Materials provided Block Start

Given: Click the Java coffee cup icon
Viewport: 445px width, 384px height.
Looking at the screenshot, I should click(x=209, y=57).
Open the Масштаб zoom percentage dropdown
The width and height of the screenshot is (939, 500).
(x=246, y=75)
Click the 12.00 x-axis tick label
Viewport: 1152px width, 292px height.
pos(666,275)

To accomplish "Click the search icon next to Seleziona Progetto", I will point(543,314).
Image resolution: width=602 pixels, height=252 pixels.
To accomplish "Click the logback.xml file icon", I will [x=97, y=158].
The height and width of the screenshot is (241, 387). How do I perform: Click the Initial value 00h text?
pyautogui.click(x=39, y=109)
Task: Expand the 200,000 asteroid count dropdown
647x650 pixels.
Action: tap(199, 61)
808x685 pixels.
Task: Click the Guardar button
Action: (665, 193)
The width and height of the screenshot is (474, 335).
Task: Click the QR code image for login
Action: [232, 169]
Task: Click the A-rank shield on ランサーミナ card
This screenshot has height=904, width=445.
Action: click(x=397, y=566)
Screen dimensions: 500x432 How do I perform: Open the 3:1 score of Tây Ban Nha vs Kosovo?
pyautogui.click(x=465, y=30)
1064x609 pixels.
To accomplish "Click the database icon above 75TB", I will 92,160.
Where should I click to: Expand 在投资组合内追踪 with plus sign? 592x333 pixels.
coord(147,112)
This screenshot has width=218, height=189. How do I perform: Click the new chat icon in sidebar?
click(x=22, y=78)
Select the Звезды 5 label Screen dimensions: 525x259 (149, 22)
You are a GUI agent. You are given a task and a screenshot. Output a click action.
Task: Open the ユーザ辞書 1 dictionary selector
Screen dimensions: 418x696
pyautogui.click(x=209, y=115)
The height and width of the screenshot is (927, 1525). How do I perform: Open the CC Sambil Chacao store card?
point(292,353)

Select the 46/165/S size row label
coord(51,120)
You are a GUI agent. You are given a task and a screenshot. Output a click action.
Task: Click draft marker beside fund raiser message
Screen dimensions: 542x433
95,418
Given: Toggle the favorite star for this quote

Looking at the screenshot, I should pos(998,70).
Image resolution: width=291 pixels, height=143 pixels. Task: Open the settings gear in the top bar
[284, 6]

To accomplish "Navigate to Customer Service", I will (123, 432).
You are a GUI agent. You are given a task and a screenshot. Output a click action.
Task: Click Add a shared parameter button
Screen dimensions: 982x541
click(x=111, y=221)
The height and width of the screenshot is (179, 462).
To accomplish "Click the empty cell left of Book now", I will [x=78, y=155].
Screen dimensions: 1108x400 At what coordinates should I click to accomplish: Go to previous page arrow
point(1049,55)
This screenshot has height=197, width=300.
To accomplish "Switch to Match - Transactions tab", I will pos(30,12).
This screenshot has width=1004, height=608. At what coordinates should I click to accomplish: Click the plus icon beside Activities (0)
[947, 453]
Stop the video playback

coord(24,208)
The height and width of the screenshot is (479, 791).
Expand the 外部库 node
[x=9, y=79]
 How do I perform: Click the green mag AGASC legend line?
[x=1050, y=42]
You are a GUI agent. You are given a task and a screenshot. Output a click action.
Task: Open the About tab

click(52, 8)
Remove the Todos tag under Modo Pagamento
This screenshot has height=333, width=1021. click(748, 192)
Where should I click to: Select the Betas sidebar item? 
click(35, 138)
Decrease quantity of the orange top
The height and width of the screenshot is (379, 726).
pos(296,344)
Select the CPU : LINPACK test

Materials provided Block End

### Your assignment
Write down how many lines of the data above carry the word "will". Nothing else belongs in the answer.

### Worked solution
6